Stored data entries:
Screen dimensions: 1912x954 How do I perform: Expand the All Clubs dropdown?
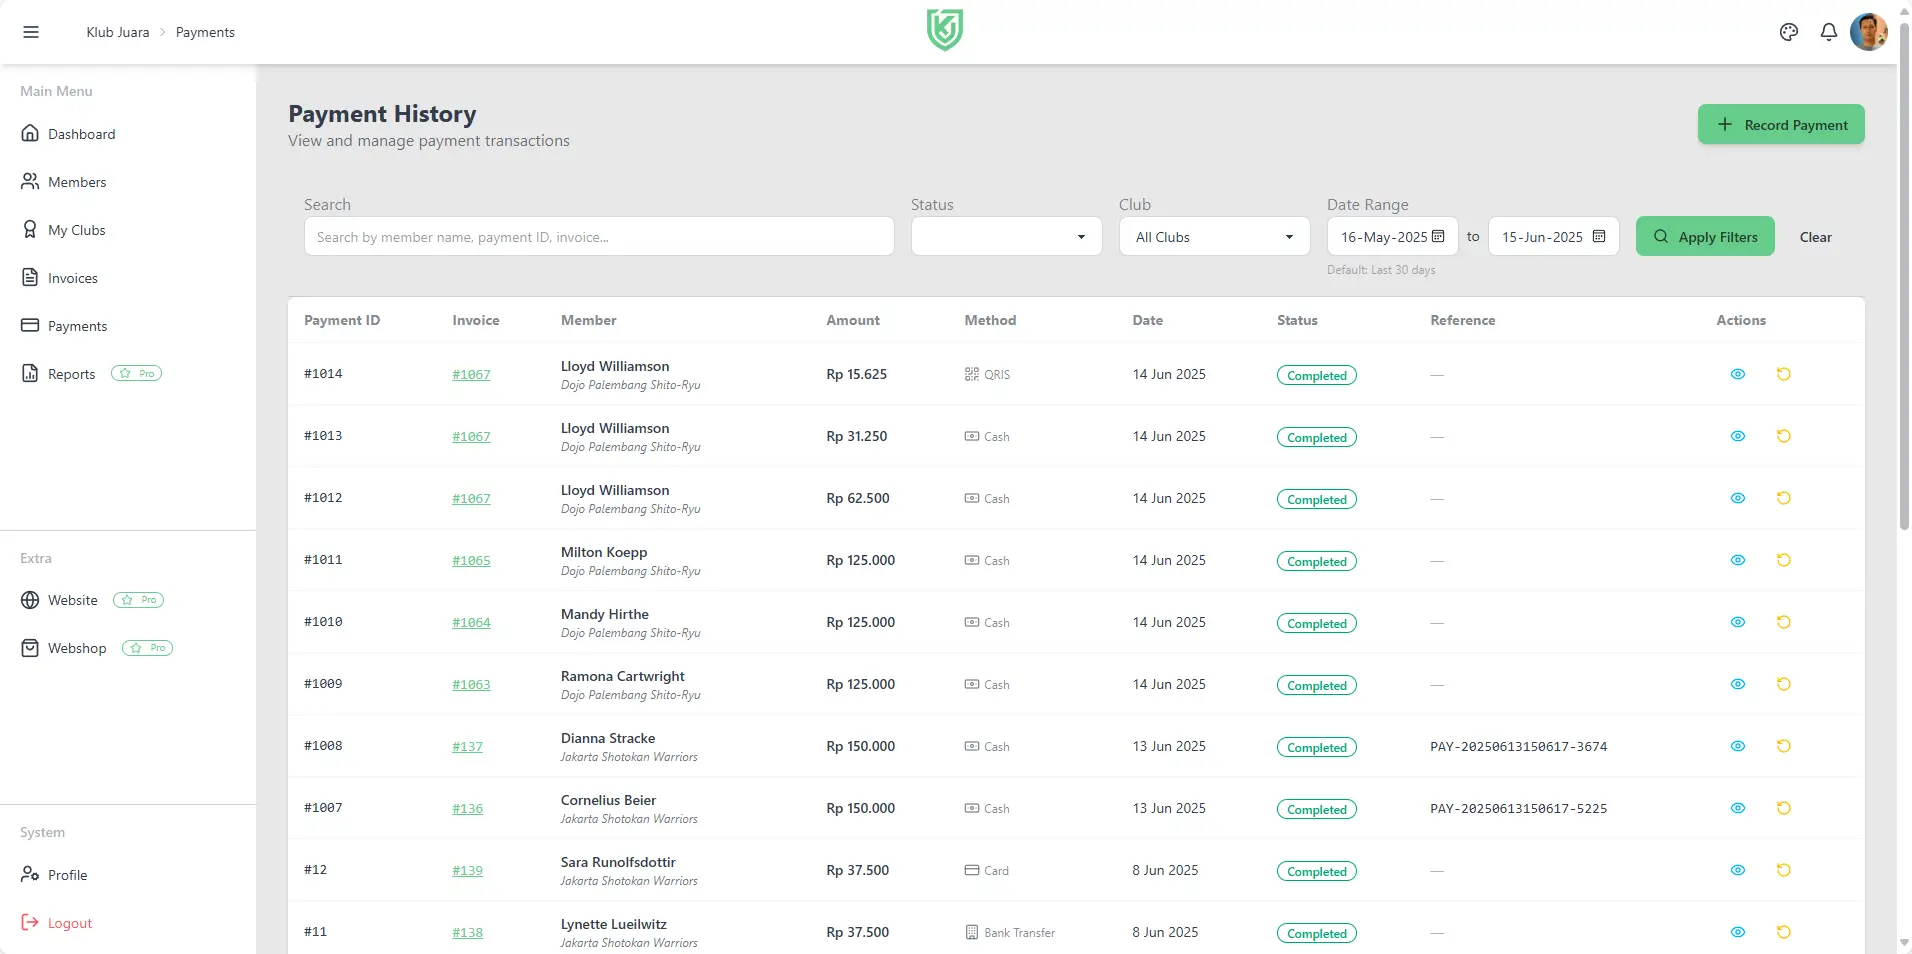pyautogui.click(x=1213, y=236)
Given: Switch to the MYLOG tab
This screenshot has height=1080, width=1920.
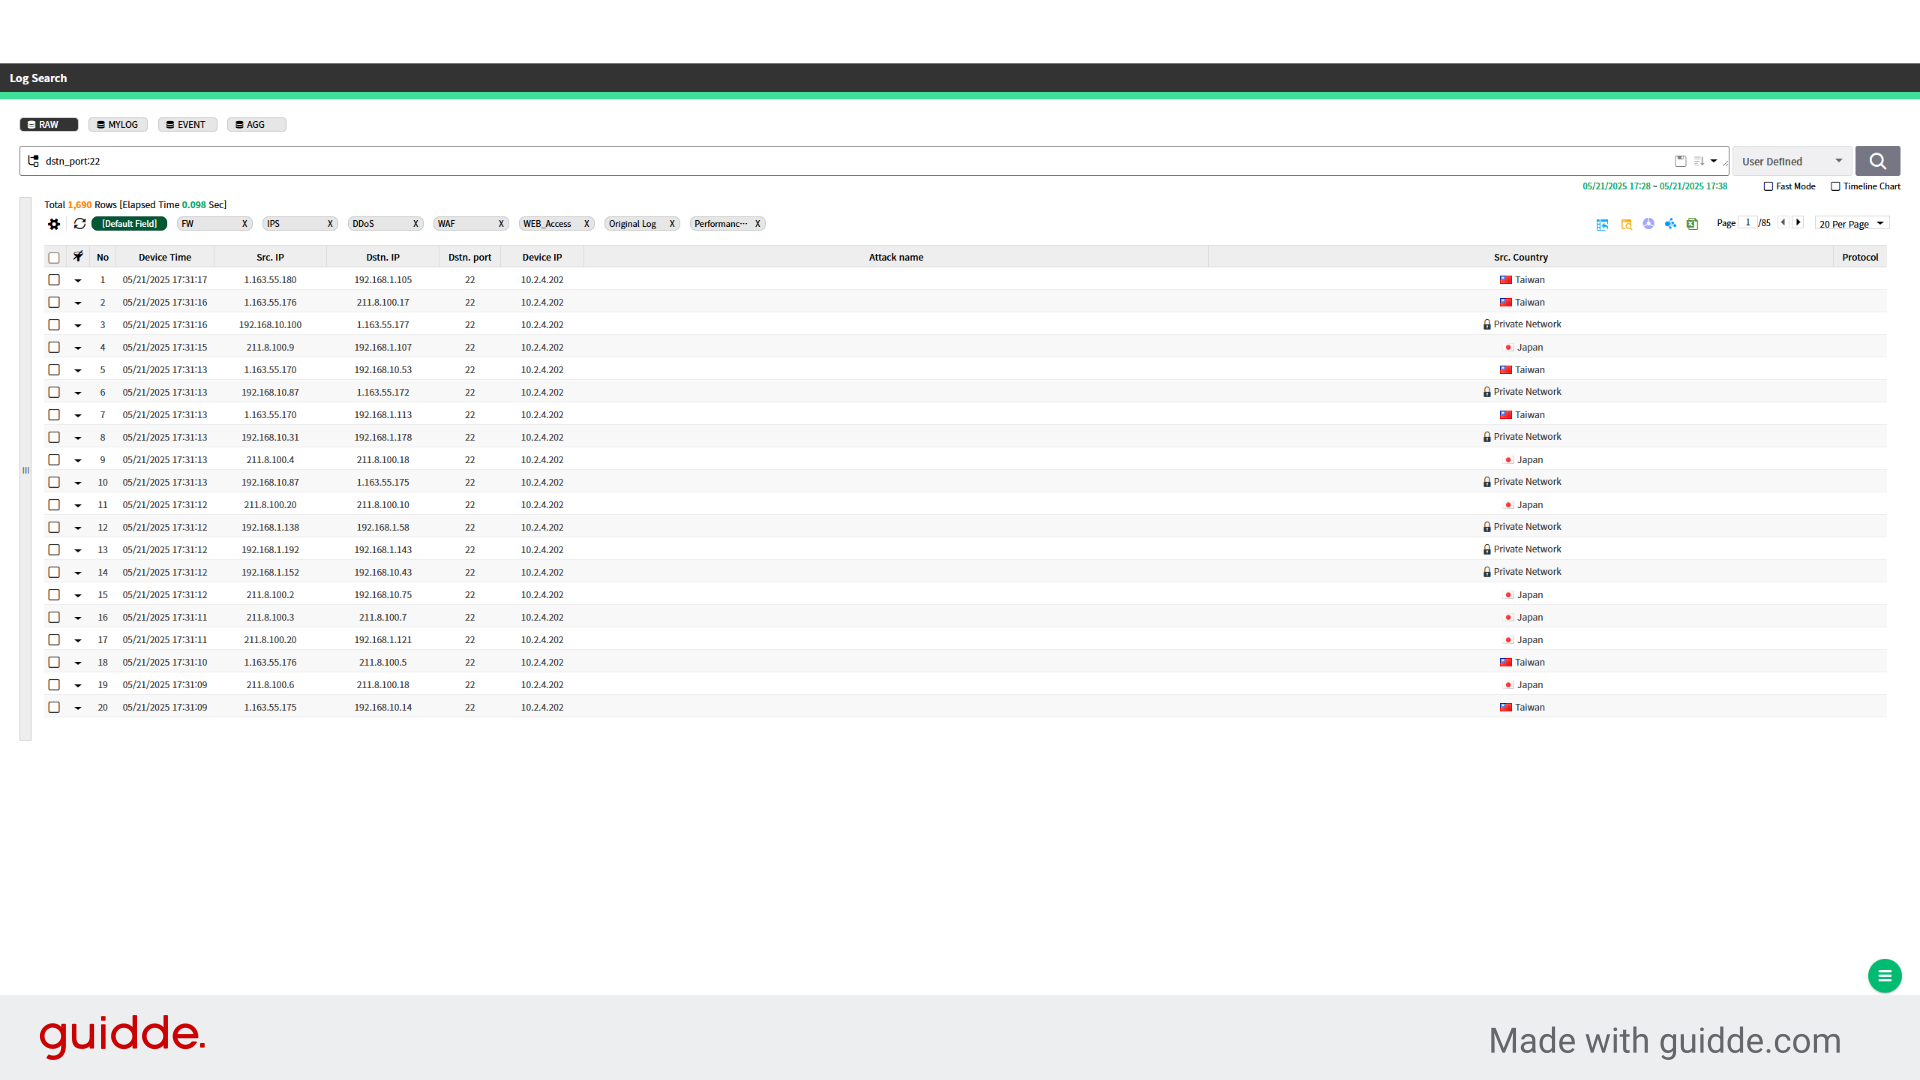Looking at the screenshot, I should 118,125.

**Assigned task:** Write out the data word for word. Any picture is to be skipped.

**Answer for the task:**
Screen dimensions: 1912x954 How do I perform: Expand the All Clubs dropdown?
pyautogui.click(x=1213, y=236)
Given: Switch to the MYLOG tab
This screenshot has height=1080, width=1920.
Looking at the screenshot, I should 118,125.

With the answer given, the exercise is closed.